(Work to be completed) Find each line in the data below that contains the word "menu", and copy those lines.

(Element and text position data)
===
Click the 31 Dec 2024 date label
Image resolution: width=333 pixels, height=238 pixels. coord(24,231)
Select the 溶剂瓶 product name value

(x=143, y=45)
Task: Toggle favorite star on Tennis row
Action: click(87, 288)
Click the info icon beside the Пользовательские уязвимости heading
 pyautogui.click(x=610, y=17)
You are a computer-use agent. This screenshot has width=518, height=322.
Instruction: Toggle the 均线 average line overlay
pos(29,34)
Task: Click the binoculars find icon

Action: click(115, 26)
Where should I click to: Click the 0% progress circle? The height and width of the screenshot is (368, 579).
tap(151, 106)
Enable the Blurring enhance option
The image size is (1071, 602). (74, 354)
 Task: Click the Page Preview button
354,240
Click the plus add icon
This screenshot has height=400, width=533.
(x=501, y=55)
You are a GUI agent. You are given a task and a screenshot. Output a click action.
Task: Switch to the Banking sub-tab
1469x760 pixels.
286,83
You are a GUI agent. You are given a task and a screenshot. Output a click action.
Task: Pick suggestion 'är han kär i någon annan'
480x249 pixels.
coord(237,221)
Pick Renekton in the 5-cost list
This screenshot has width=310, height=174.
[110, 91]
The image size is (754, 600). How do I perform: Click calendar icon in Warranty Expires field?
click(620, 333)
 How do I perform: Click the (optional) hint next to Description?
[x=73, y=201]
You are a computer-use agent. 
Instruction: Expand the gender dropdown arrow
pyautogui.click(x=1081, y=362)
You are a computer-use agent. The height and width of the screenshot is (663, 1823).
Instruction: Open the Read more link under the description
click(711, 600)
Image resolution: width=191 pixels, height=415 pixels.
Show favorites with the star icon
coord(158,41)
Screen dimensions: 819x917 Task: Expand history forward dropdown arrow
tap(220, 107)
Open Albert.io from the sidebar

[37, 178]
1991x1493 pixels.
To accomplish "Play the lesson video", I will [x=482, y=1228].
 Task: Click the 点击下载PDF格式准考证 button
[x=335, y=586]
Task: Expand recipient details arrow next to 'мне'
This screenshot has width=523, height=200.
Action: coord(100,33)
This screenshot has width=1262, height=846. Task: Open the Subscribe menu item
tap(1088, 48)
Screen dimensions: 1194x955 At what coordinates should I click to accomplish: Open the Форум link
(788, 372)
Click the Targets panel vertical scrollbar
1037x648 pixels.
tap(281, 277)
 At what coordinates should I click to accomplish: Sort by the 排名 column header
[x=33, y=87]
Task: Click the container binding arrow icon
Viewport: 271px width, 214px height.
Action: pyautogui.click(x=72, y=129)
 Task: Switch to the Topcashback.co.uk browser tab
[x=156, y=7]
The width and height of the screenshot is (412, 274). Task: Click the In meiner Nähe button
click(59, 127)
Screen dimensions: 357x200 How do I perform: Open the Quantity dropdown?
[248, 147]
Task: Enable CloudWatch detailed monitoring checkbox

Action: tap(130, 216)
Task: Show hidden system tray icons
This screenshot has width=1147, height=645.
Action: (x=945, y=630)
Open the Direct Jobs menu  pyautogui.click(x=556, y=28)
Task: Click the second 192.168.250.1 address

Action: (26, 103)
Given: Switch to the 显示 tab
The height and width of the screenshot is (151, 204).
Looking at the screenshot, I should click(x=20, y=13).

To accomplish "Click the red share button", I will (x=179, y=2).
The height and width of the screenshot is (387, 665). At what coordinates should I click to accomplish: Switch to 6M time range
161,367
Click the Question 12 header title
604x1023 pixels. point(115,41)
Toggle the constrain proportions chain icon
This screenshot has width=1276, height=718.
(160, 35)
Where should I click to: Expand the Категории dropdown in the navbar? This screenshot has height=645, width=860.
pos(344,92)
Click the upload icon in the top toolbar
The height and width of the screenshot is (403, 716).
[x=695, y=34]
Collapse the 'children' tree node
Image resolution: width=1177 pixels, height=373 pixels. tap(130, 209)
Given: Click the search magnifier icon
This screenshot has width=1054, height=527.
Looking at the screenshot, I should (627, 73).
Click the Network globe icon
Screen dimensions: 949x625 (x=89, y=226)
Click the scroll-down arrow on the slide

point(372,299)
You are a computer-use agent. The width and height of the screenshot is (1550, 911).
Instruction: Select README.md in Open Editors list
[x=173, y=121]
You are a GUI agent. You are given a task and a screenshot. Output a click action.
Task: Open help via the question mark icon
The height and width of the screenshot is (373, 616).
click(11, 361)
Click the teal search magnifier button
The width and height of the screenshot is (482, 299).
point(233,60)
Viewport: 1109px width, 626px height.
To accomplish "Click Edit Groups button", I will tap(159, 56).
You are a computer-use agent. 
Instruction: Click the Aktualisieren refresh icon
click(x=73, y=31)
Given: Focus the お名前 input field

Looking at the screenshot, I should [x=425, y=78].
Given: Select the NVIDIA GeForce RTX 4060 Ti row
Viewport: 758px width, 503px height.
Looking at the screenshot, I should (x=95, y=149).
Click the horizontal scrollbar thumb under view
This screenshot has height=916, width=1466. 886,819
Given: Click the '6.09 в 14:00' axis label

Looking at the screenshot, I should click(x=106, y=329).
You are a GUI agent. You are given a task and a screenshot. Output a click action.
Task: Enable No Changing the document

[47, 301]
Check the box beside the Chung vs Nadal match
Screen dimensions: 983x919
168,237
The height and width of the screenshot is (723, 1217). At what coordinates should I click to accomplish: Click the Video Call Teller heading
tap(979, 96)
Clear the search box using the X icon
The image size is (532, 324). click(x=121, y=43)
===
(Complete output)
This screenshot has width=1262, height=846. Task: Open the Subscribe menu item
Open the Direct Jobs menu  pyautogui.click(x=556, y=28)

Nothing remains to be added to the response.